▶ _Auszug_:
=-=-=-=-=

Nach dem internationalen Erfolg seiner Historienfilme Anna Boleyn und Das Weib des Pharao ging Lubitsch 1922 nach Hollywood und war der erste europäische Regisseur von Rang, der sich dort niederließ. Im selben Jahr wurde er von Mary Pickford als Regisseur für ihren nächsten Film engagiert, mit dem sie den Versuch unternahm, ihr bisheriges Repertoire von Kleine-Mädchen-Rollen hin zu mehr fraulichen Darstellungen zu erweitern. Bereits im Vorfeld kam es zu Spannungen, da Pickford den ursprünglichen Plan, Faust zu verfilmen, auf Anraten ihrer Mutter hatte fallen lassen. Im Gegenzug weigerte sich Lubitsch, das Kostümdrama Dorothy Vernon of Haddon Hall als Stoff zu akzeptieren. Stattdessen einigten sich Lubitsch und Pickford auf Rosita, in dem Pickford eine Mandolinenspielerin darstellte. Obwohl der Film bei den Kritikern und Zuschauern gut ankam, ließ Pickford die Option für einen weiteren Film fallen.

=-=-=-=-=

▶ _Rohdaten_:
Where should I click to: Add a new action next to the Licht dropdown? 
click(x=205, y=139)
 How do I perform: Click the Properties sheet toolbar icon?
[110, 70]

=-=-=-=-=

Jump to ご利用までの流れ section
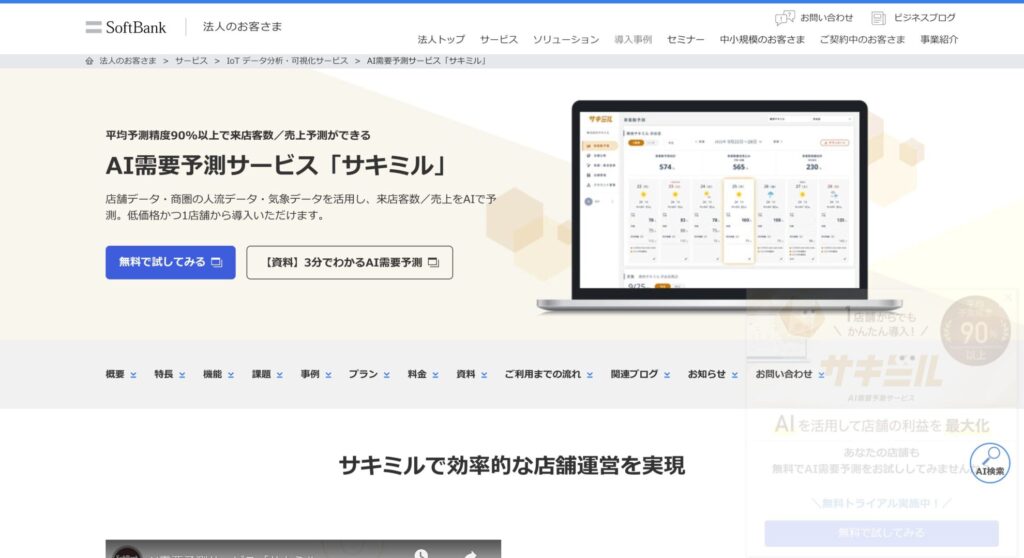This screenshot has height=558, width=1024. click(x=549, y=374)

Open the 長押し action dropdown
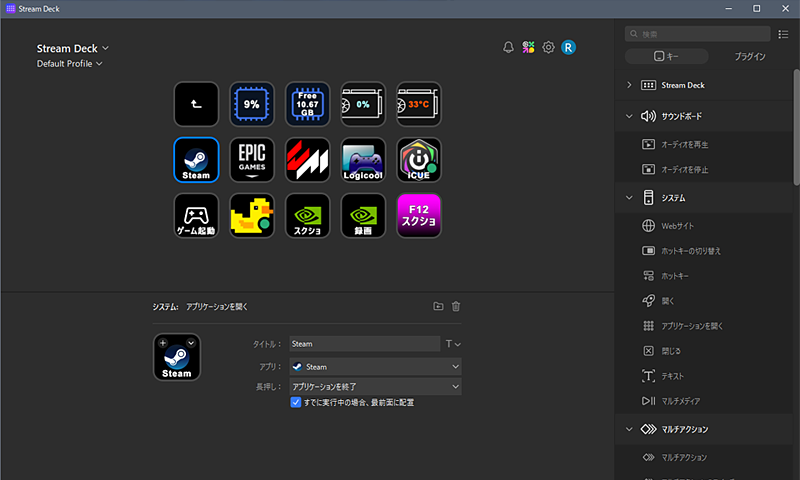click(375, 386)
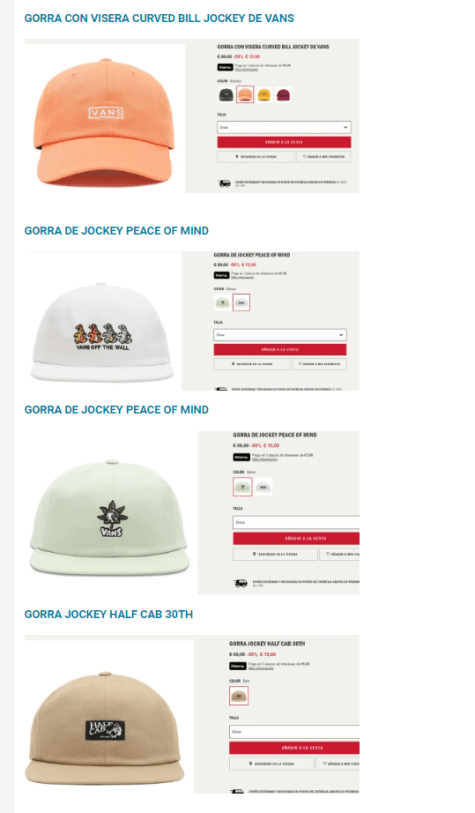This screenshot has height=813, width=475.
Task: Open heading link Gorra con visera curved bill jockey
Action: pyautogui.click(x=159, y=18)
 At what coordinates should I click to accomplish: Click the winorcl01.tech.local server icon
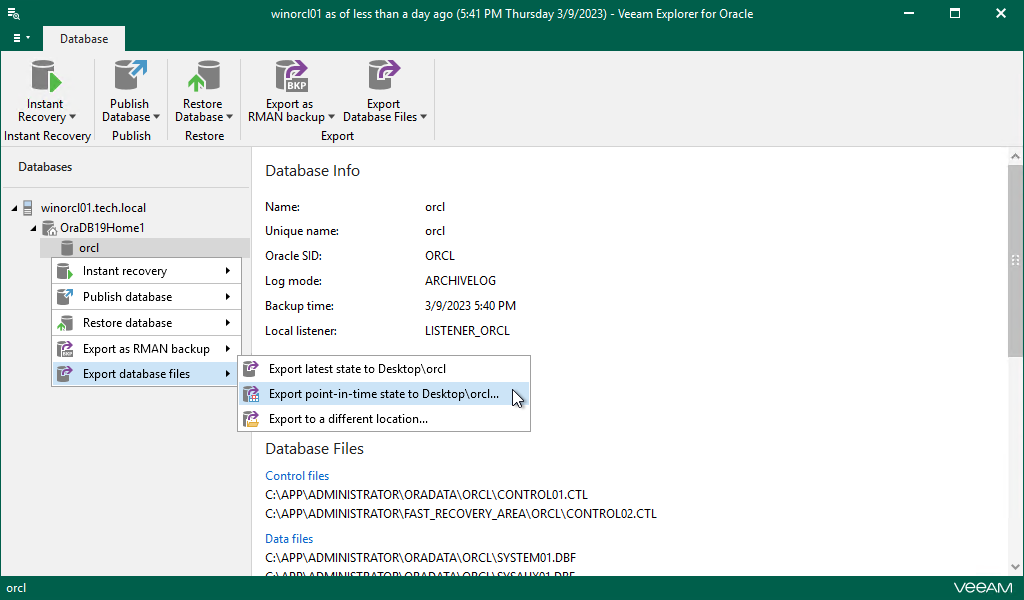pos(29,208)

=-=-=-=-=

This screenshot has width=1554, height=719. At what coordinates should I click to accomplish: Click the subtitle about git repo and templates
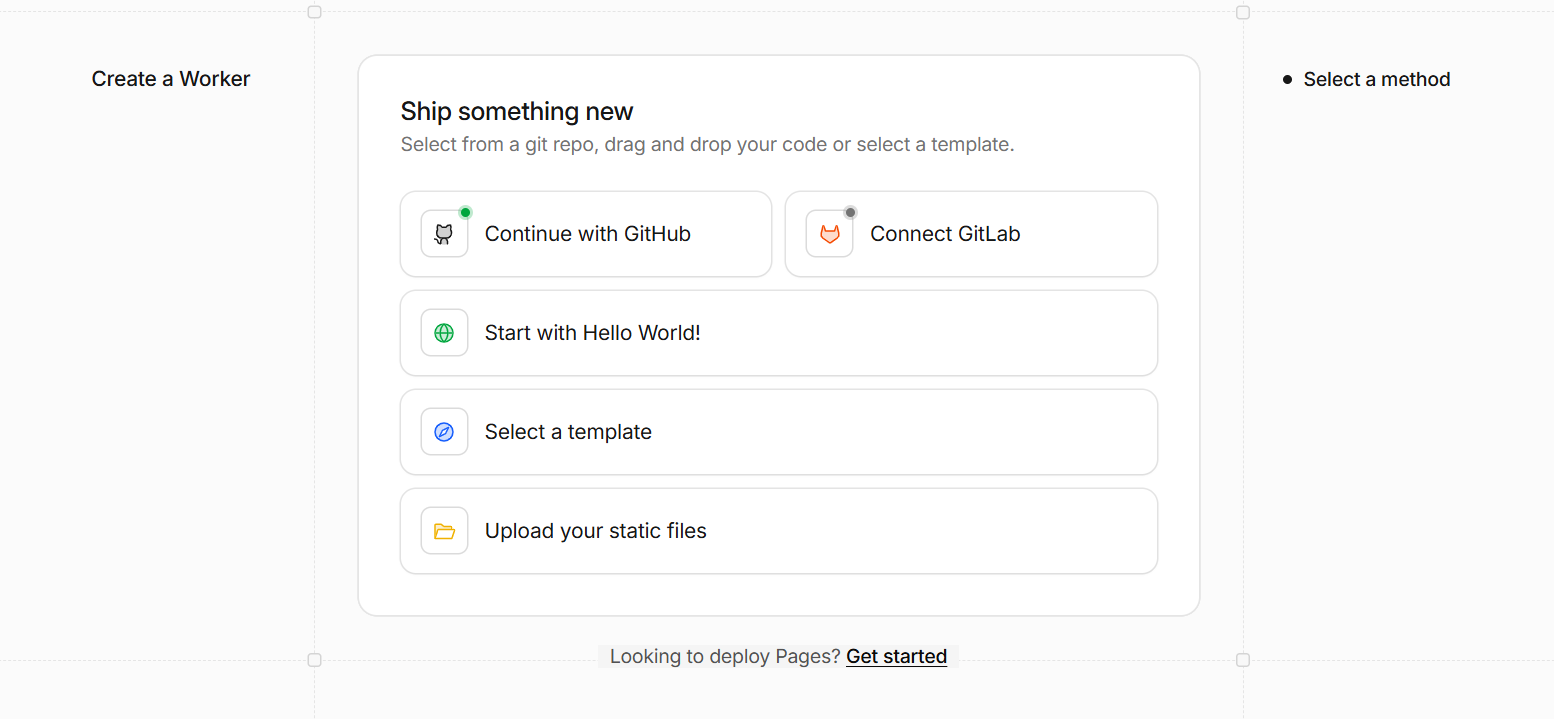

=-=-=-=-=

▶ _Aufgaben_:
1 > Kopiere den Text über Lubitsch und Mary Pickford vollständig und ohne jede Änderung.
2 > Gib aus der Auflistung nur die Zeilen von der Zeile mit „winorcl01.tech.local server icon“ bis einschließlich der Zeile mit „pos(29,208)“ als nummerierte Liste wieder. Lass Leerzeilen und die Bilder weg.

▶ _Ergebnisse je Aufgabe_:
1 >
Nach dem internationalen Erfolg seiner Historienfilme Anna Boleyn und Das Weib des Pharao ging Lubitsch 1922 nach Hollywood und war der erste europäische Regisseur von Rang, der sich dort niederließ. Im selben Jahr wurde er von Mary Pickford als Regisseur für ihren nächsten Film engagiert, mit dem sie den Versuch unternahm, ihr bisheriges Repertoire von Kleine-Mädchen-Rollen hin zu mehr fraulichen Darstellungen zu erweitern. Bereits im Vorfeld kam es zu Spannungen, da Pickford den ursprünglichen Plan, Faust zu verfilmen, auf Anraten ihrer Mutter hatte fallen lassen. Im Gegenzug weigerte sich Lubitsch, das Kostümdrama Dorothy Vernon of Haddon Hall als Stoff zu akzeptieren. Stattdessen einigten sich Lubitsch und Pickford auf Rosita, in dem Pickford eine Mandolinenspielerin darstellte. Obwohl der Film bei den Kritikern und Zuschauern gut ankam, ließ Pickford die Option für einen weiteren Film fallen.

2 >
1.  At what coordinates should I click to accomplish: Click the winorcl01.tech.local server icon
2. pos(29,208)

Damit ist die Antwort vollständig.